Mediapalooza not only meant that UM was chasing new accounts up for grabs, but also that it had to defend current accounts in review and keep its clients happy. UM ended up losing the Heinz North America business after the company's merger with Kraft, without a review. Wells Fargo's U.S. business also left, while UM's L'Oréal's U.S. business was consolidated at WPP shop MEC.
Cacy admits that the year could have been a crushing one, noting that the collective stress "could have sucked the soul of the agency." But she and Lee laid out an in-house ground game for dealing with the intense pitch environment. Cacy recalls that when the agency had one particular pitch on the horizon, she sent out an email asking employees to volunteer for five different roles associated with the pitch. The next day, she got 100 responses from across the network. One staffer said he wanted in because the pitch involved a brand that was a personal favorite. Another signaled that it was a brand she'd always wanted to work on, while another simply wanted a new experience. Still another employee was motivated because it gave him the chance to go up against his father-in-law, who worked for a rival brand.
"We always talked about these pitches as an agencywide effort," says Cacy. In nearly all of them, people who led them were account people who hadn't led pitches in the past or been part of the traditional pitch team. It allowed us to bring a lot of new life into the process, enabled us to spread the huge workload and gave us a senior person who was very fresh to dig in on each pitch and take a new look at it. I can't put a value on how important that was."
Perhaps just as valuable to Lee is what's tucked away in his dresser drawer.
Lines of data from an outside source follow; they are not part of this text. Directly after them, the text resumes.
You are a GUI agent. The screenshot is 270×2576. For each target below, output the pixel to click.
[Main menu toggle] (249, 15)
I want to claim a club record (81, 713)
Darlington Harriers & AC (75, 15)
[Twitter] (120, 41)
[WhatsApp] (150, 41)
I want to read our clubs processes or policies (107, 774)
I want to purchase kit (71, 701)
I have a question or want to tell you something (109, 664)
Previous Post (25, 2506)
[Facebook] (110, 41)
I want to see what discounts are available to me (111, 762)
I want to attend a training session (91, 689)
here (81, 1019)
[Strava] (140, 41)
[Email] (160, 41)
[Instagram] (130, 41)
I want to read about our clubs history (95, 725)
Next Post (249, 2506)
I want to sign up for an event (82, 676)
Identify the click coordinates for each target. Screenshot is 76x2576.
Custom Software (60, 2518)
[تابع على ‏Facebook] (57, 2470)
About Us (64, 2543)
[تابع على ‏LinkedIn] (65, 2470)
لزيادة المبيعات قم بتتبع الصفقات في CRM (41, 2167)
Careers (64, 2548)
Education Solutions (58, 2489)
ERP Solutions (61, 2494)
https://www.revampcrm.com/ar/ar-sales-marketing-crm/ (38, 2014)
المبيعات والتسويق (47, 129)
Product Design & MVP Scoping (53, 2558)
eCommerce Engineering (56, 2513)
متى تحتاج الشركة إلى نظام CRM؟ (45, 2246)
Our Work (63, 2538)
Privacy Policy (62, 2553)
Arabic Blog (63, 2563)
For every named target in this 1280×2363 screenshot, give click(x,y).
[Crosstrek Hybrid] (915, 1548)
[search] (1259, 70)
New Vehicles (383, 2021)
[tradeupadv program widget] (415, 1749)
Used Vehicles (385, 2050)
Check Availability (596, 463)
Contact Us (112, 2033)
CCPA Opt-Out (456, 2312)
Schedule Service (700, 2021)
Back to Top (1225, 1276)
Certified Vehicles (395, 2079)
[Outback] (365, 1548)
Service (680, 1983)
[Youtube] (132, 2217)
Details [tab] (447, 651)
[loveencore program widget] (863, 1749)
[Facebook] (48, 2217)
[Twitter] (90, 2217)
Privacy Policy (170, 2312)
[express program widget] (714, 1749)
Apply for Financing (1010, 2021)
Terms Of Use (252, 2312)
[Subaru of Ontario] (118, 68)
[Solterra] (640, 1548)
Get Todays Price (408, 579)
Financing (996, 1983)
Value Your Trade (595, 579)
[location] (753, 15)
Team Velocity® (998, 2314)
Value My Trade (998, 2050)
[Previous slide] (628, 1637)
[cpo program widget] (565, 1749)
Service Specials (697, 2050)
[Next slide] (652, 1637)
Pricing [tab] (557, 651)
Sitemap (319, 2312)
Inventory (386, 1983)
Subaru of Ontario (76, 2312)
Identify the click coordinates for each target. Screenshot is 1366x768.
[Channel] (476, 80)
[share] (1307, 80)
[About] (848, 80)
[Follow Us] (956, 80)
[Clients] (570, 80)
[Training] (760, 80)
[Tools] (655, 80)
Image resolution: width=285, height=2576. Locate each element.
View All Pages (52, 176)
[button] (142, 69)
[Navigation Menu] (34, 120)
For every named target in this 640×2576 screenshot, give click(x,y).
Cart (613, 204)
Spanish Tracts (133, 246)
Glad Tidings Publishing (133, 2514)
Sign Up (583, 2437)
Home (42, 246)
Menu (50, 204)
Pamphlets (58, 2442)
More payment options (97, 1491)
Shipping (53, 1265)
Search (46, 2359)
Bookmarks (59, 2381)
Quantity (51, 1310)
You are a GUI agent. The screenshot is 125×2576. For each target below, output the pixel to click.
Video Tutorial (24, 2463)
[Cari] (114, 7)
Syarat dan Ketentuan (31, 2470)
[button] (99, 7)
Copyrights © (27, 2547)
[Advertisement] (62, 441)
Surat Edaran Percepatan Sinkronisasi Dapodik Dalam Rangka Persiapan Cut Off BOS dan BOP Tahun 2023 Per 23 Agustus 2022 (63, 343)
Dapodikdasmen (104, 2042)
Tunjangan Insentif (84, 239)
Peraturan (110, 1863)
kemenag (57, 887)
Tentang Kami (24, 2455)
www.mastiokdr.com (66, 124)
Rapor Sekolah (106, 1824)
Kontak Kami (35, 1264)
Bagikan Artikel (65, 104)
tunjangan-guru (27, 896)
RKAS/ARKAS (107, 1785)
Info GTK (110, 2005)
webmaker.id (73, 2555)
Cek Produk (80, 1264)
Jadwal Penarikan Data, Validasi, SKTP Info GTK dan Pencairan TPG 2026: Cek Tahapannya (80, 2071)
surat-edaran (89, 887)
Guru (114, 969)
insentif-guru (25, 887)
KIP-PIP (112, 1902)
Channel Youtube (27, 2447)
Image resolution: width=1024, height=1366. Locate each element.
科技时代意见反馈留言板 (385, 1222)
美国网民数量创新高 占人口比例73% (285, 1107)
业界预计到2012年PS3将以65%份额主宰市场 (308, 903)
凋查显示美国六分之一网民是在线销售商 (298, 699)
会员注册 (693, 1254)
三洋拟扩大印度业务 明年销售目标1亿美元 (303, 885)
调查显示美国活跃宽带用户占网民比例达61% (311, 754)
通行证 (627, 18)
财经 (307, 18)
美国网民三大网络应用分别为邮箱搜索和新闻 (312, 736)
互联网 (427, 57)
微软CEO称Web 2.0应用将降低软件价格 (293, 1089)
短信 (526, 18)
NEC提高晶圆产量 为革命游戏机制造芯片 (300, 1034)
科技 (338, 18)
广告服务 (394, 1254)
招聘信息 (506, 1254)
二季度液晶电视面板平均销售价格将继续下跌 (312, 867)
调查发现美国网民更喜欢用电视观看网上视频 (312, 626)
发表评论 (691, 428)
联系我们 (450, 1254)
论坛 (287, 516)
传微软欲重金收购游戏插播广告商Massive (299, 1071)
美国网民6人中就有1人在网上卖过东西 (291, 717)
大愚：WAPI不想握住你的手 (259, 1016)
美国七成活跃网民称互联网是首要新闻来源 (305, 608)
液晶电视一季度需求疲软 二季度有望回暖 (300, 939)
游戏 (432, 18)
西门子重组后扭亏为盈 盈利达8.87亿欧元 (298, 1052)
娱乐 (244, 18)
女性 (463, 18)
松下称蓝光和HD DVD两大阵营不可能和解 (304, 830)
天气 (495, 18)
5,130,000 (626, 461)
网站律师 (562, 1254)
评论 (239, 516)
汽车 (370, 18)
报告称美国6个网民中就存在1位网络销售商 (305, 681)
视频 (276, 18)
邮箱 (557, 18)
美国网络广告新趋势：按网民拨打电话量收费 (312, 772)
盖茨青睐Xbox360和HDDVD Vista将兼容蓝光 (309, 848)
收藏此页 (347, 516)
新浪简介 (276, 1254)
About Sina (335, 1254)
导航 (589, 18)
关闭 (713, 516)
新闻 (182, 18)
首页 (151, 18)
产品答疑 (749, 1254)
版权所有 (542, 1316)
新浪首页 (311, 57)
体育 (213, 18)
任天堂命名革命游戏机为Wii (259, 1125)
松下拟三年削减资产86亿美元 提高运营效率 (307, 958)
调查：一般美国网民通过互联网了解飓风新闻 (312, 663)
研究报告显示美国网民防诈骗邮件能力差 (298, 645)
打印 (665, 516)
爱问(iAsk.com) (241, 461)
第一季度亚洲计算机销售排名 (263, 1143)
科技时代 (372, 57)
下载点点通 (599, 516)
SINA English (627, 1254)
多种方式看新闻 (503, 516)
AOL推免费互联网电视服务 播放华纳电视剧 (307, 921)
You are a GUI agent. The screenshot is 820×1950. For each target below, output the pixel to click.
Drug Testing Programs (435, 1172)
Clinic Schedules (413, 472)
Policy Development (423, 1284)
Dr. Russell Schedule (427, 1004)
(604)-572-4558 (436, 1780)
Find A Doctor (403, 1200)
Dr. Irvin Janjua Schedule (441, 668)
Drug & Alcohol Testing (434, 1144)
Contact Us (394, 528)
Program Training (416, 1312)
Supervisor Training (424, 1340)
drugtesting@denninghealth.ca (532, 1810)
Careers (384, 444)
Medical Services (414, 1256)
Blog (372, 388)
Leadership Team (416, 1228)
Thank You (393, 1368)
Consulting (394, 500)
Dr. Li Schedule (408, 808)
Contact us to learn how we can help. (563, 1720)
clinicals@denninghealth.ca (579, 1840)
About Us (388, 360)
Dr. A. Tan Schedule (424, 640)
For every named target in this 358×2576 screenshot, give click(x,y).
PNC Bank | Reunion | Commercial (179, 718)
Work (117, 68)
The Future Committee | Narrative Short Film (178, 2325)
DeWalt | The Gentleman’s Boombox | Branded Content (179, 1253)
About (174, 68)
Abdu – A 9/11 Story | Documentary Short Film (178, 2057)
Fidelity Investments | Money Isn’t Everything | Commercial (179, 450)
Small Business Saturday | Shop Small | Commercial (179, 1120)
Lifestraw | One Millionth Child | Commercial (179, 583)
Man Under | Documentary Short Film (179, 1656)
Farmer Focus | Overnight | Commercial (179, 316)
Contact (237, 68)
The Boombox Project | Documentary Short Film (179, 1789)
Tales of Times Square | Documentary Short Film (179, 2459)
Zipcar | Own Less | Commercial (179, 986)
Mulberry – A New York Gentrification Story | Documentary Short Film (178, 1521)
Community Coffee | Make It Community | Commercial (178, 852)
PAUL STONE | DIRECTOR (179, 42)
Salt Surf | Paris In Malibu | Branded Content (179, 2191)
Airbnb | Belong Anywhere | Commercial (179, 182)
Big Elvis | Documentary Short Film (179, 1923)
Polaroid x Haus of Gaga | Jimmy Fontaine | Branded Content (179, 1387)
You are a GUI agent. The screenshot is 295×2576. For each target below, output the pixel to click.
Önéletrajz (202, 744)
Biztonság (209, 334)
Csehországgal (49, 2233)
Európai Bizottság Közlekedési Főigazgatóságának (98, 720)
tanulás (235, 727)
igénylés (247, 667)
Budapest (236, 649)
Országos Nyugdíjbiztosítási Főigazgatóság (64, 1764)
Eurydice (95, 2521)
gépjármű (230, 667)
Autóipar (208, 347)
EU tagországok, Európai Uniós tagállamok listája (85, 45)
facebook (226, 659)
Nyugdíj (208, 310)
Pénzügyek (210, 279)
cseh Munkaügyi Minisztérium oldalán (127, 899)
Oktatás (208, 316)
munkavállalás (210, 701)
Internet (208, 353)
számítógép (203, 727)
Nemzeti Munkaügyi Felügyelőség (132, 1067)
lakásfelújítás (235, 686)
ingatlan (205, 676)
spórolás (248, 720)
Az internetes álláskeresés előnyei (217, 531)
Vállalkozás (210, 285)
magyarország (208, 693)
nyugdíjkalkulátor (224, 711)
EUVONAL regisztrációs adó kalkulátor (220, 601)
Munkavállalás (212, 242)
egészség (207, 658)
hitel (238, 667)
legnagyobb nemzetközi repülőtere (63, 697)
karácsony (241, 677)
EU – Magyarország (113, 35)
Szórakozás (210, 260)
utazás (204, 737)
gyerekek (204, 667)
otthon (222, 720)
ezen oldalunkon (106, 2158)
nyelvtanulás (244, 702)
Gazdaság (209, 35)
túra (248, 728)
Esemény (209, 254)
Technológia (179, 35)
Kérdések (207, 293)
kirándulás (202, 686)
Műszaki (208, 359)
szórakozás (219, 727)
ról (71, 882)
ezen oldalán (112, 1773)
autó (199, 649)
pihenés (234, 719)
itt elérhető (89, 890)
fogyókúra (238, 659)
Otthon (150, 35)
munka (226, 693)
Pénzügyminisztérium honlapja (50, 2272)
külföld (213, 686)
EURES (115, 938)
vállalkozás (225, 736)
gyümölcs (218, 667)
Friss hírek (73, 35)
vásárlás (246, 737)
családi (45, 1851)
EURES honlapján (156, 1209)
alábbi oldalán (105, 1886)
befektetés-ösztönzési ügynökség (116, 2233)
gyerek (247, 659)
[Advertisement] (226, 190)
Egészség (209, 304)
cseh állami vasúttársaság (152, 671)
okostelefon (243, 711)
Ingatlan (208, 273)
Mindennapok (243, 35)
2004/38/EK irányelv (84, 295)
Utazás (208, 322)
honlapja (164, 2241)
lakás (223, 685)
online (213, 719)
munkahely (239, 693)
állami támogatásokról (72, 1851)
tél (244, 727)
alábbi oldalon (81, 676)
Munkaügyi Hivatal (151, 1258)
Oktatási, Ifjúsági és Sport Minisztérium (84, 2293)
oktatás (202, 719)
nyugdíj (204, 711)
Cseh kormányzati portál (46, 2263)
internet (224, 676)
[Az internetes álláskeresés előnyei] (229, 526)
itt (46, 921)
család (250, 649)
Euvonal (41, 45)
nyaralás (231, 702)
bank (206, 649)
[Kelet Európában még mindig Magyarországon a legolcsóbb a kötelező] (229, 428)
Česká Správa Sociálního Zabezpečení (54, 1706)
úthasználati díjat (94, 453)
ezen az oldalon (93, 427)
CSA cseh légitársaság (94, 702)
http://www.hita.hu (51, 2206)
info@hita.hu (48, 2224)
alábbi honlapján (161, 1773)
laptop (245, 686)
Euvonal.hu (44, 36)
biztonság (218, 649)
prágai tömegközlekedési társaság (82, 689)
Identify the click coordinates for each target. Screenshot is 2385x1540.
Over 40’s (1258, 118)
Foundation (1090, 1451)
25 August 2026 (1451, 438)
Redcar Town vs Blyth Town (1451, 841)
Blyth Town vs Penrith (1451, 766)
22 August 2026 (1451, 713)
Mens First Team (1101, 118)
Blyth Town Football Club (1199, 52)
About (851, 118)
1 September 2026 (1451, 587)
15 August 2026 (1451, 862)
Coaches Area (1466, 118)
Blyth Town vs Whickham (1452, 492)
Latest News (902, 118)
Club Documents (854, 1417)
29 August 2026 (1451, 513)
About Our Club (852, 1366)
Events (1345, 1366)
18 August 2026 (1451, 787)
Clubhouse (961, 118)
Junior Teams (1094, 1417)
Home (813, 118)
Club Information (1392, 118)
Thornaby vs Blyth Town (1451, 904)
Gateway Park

Lee's socks in UM red—also Coca-Cola's signature shade—became a viral hit after Wendy Clark, a former top-level marketing exec at Coca-Cola North America, tweeted photos of the global CEO donning them last summer during the brand's review, joined by IPG chief Michael Roth, who also got in on the sock game.
"They're legend now," he jokes. "I was wearing them as much to get agency people and myself in the mood. UM is a red brand. The red stands for many things to us. It's our heart, our passion, our warmth, and I was just mad I couldn't wear a red suit to show all of that."
Agency pride aside, that might've been the right call.